# EXERCISE OBJECTIVE:
Every line of the data is to be transcribed without error.

------------

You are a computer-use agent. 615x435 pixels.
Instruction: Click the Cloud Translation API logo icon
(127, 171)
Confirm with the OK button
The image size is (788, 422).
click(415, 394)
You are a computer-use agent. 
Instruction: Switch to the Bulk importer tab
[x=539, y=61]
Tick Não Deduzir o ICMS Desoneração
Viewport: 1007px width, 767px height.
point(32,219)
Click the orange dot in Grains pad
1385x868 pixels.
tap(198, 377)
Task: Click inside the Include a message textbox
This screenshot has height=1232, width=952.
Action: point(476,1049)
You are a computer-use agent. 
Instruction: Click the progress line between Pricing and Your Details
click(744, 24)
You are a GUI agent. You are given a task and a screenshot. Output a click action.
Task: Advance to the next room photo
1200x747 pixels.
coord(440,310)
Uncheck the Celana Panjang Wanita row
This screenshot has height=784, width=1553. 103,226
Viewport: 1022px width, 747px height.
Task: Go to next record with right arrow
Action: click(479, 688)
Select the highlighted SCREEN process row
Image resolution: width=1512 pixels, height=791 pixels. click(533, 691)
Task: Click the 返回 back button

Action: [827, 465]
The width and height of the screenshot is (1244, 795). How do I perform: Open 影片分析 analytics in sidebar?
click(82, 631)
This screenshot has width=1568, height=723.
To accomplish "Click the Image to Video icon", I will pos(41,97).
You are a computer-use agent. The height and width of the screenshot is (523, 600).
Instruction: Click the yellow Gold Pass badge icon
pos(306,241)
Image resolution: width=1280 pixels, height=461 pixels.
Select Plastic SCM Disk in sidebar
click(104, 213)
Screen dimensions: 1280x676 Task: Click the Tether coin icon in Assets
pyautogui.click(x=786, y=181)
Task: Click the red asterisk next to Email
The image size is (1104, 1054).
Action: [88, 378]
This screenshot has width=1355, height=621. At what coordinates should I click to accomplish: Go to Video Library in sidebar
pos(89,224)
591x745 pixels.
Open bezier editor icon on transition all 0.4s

------------

# TASK SOLUTION:
You are a computer-use agent. 615x435 pixels.
Instruction: Click the Cloud Translation API logo icon
(127, 171)
Confirm with the OK button
The image size is (788, 422).
click(415, 394)
You are a computer-use agent. 
Instruction: Switch to the Bulk importer tab
[x=539, y=61]
Tick Não Deduzir o ICMS Desoneração
Viewport: 1007px width, 767px height.
point(32,219)
Click the orange dot in Grains pad
1385x868 pixels.
tap(198, 377)
Task: Click inside the Include a message textbox
This screenshot has height=1232, width=952.
Action: point(476,1049)
You are a computer-use agent. 
Instruction: Click the progress line between Pricing and Your Details
click(744, 24)
You are a GUI agent. You are given a task and a screenshot. Output a click action.
Task: Advance to the next room photo
1200x747 pixels.
coord(440,310)
Uncheck the Celana Panjang Wanita row
This screenshot has height=784, width=1553. 103,226
Viewport: 1022px width, 747px height.
Task: Go to next record with right arrow
Action: click(479, 688)
Select the highlighted SCREEN process row
Image resolution: width=1512 pixels, height=791 pixels. click(533, 691)
Task: Click the 返回 back button

Action: [827, 465]
The width and height of the screenshot is (1244, 795). How do I perform: Open 影片分析 analytics in sidebar?
click(82, 631)
This screenshot has width=1568, height=723.
To accomplish "Click the Image to Video icon", I will pos(41,97).
You are a computer-use agent. The height and width of the screenshot is (523, 600).
Instruction: Click the yellow Gold Pass badge icon
pos(306,241)
Image resolution: width=1280 pixels, height=461 pixels.
Select Plastic SCM Disk in sidebar
click(104, 213)
Screen dimensions: 1280x676 Task: Click the Tether coin icon in Assets
pyautogui.click(x=786, y=181)
Task: Click the red asterisk next to Email
The image size is (1104, 1054).
Action: [88, 378]
This screenshot has width=1355, height=621. At what coordinates should I click to accomplish: Go to Video Library in sidebar
pos(89,224)
591x745 pixels.
Open bezier editor icon on transition all 0.4s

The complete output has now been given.